FIG. 3a again shows longitudinal sections through a preform 3b, a blister and a finished one 3c bottle, with blasling and bottle each

two provided at different heights and extending over the entire circumference Have bulges, and

FIG. 4a shows a plan view of a further bottle 4b and two longitudinal sections through the same ge-4c measured line IVb-IVb or IVc-IVc of Figure 4a.

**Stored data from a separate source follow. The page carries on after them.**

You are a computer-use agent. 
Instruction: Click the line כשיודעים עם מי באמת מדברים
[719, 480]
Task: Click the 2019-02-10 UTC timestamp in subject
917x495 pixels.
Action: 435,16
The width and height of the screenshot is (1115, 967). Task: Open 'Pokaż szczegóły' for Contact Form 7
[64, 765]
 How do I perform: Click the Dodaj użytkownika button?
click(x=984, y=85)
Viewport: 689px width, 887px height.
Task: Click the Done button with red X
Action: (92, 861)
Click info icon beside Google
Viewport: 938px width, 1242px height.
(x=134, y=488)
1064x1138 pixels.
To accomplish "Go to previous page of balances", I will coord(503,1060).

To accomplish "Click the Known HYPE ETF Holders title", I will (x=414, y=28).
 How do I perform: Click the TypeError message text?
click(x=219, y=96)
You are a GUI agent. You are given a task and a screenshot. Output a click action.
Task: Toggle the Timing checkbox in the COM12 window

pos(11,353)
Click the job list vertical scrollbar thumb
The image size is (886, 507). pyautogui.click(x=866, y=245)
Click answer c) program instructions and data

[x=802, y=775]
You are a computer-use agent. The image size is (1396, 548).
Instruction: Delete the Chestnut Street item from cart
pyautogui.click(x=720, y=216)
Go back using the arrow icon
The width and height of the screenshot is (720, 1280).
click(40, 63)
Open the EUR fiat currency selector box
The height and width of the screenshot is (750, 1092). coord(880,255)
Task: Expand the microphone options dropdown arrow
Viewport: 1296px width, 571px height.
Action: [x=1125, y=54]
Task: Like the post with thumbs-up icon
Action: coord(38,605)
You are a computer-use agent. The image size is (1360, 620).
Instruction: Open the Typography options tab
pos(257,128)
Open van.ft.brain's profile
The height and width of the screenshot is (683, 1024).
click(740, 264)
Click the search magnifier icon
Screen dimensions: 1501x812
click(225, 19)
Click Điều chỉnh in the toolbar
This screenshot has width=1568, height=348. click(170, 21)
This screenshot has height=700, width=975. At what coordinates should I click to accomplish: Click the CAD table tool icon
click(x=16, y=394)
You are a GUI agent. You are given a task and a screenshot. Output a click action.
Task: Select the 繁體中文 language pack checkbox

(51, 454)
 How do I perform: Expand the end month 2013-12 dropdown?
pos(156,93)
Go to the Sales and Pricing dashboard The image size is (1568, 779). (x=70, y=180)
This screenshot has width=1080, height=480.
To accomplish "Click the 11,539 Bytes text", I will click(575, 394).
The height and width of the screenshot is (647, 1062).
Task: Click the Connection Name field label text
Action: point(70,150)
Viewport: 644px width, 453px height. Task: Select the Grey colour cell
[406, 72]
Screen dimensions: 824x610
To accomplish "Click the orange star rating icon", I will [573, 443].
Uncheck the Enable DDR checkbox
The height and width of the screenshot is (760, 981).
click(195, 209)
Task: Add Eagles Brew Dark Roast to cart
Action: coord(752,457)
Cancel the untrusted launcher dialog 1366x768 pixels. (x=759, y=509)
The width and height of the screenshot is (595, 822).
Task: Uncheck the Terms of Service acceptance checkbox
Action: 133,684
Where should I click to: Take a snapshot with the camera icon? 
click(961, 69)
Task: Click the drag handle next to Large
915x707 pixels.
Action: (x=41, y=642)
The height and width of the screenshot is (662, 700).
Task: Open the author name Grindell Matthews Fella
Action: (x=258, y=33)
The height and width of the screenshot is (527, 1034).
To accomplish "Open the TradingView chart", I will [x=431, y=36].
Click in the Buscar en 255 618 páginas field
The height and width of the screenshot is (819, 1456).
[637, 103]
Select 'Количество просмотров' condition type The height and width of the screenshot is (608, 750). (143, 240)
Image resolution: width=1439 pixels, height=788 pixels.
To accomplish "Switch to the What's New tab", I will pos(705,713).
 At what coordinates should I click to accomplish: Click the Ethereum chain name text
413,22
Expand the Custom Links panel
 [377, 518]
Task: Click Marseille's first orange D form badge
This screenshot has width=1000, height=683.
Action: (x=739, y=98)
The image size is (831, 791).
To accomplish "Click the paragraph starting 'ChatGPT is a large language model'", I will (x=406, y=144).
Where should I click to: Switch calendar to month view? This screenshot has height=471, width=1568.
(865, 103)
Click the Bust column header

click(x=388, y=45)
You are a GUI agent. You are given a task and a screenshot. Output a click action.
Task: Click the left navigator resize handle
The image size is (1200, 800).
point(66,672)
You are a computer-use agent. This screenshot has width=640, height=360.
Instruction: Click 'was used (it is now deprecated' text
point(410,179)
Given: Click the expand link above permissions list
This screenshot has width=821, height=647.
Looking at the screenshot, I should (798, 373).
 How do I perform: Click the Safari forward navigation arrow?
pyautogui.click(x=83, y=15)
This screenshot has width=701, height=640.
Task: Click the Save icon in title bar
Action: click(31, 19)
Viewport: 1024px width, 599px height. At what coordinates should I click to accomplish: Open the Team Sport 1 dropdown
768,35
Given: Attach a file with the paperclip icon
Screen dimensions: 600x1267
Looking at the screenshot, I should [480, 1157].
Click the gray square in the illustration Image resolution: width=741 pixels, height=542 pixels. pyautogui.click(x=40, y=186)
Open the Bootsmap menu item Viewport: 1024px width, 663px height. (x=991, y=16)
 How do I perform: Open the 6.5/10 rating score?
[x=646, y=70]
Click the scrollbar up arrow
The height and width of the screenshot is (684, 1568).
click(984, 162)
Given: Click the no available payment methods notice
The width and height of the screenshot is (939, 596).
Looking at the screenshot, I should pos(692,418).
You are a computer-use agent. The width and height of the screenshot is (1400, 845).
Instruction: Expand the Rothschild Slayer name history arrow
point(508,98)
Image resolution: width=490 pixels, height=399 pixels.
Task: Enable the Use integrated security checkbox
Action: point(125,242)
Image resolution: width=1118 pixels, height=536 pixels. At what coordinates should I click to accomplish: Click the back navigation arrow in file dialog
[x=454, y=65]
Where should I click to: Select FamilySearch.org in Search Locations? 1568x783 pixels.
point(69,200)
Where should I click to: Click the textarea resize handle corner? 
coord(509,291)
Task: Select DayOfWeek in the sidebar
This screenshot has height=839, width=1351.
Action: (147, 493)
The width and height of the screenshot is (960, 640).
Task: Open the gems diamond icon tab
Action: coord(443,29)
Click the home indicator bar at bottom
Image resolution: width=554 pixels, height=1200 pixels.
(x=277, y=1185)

In Figure 1 is a rotatably arranged on a boom of a machine, not shown, mandrel carrier 1 four thorns 2 shown. This mandrel carrier 1 can be advanced step by step in the direction of arrow A in such a way that that all mandrels located in a particular work station each around a work station to be advanced. Overall, in the mandrel carrier 1 shown in Figure 1, four work stations I, II, III and IV provided.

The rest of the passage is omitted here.